All governments predictably formulate expansionary budgets towards major elections. That is entirely expected and not unusual in the real world. However, for the architects of the proposed 2023 budget, the Presidential election and the accompanying activities were quite unforeseen, and had been apparently, a shock and a surprise.
What then of the proposed 2024 budget?
Like the proposed 2023 budget, the proposed budget for 2024 again, is a model of restraint and caution. While Income is projected to grow, expenses are projected to grow only by a meagre 33m from 2023 revised figures. All of which resulting to an actual reduction of Financing costs next year. (Table 3)
Table 3
Additionally, the 2024 budget again, speak of wholesale reform of the subsidy regime. It also alludes specifically to the critical importance of reforming the SOEs and curtailing non-productive investment projects.

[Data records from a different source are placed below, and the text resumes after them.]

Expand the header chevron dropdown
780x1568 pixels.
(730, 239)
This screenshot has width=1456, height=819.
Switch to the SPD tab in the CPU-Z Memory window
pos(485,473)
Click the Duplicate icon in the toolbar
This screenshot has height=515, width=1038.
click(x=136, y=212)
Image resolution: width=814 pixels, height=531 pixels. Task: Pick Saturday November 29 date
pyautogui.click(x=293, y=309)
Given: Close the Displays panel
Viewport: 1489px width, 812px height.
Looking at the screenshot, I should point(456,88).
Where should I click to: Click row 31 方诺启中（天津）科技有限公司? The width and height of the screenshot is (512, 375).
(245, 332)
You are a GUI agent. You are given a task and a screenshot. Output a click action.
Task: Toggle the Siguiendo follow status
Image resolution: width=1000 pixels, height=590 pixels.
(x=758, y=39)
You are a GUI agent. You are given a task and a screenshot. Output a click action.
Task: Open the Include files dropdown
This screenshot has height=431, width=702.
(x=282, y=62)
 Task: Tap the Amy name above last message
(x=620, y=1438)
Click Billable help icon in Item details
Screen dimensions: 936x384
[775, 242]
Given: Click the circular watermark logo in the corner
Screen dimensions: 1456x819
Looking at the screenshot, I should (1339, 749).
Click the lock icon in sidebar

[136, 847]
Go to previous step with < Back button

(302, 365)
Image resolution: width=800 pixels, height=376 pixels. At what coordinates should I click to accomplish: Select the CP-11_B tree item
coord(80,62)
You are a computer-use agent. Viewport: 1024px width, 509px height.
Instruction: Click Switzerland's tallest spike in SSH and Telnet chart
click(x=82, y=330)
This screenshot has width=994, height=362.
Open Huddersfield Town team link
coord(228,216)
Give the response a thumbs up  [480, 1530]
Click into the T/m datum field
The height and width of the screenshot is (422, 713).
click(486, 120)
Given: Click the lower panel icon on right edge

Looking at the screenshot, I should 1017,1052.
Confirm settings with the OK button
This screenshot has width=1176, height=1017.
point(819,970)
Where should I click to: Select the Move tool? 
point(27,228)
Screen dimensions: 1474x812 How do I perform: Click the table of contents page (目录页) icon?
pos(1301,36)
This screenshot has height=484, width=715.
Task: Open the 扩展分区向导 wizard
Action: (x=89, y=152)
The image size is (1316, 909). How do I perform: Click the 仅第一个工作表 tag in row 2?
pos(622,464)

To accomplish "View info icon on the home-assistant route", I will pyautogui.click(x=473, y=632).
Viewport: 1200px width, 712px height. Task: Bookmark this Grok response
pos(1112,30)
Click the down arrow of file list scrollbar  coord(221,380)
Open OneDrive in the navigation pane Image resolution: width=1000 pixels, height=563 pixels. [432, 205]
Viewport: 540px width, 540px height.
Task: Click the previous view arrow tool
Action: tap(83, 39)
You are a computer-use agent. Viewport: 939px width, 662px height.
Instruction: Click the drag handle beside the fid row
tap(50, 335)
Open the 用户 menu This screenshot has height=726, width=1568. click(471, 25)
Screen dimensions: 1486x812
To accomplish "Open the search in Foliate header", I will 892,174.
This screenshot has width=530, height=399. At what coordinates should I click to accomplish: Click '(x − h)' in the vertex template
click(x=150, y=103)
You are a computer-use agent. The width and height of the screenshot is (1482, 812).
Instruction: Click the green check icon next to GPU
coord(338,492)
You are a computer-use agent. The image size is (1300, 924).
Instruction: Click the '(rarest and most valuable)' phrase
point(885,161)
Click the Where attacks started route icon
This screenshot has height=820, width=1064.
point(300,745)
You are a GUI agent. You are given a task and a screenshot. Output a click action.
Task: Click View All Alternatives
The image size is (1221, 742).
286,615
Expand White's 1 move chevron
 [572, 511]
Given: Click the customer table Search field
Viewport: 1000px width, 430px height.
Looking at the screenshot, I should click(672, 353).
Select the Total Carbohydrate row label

But the 2024 budget, like the proposed 2023 budget, has failed to account for political reality. For 2024 is also an election year. The term of the present Parliamentary will expire and new MP’s (with 6 additional members this time) will be elected and take their seats by mid-2024.
Our governance model, even though officially a Presidential system, vests considerable powers to the Parliament. It is difficult, almost impossible, for a President to govern, unless with the consent of the Parliament.
Yet, the 2024 budget does not manifest the realities of an election year. It is not an expansionary budget. State expenses are only budgeted to increase by a meagre 33m in 2024.
Given the political reality, it is highly unlikely that billions of indirect subsidies; now in effect for more than a decade, will be reformed during 2024. It is also improbable that capital investments in PSIP projects will be curtailed or that SOEs will be brought under strict fiscal constraints during the period.
Therefore, even if is entirely desirable, unfortunately it is quite unlikely that the 2024 budget can be faithfully executed. Rather, much like the 2023 budget, it is highly more improbable that the 2024 budget can meet expenditure reduction targets.